**Task 1**. Translate this sentence from the court opinion below into Spanish: "The Court will ensure that the electronic version of this opinion/decision is updated accordingly in Odyssey."
**Task 2**. From the court opinion below, reproduce the part that opens with the words containing "Court of Appeals" and closes with "PEDRO GARCIA, Defendant-Appellant.".

**Exercise text**.

▬▬▬

Court of Appeals of New Mexico
Sep 18, 2023
No. A-1-CA-40045 (N.M. Ct. App. Sep. 18, 2023)

Opinion

A-1-CA-40045

09-18-2023

STATE OF NEW MEXICO, Plaintiff-Appellee, v. PEDRO GARCIA, Defendant-Appellant.

Raul Torrez, Attorney General Santa Fe, NM Emily Bowen, Assistant Attorney General Albuquerque, NM for Appellee Law Office of Scott M. Davidson, Ph.D., Esq., LLC Scott M. Davidson Albuquerque, NM for Appellant


Corrections to this opinion/decision not affecting the outcome, at the Court's discretion, can occur up to the time of publication with NM Compilation Commission. The Court will ensure that the electronic version of this opinion/decision is updated accordingly in Odyssey.

▬▬▬

**Source material**.
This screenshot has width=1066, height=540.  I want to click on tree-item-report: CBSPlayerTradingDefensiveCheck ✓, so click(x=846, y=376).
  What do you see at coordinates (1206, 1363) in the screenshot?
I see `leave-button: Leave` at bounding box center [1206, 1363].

▬▬▬

**Exercise answer 1**. El Tribunal se asegurará de que la versión electrónica de esta opinión/decisión se actualice en consecuencia en Odyssey.

**Exercise answer 2**.
Court of Appeals of New Mexico
Sep 18, 2023
No. A-1-CA-40045 (N.M. Ct. App. Sep. 18, 2023)

Opinion

A-1-CA-40045

09-18-2023

STATE OF NEW MEXICO, Plaintiff-Appellee, v. PEDRO GARCIA, Defendant-Appellant.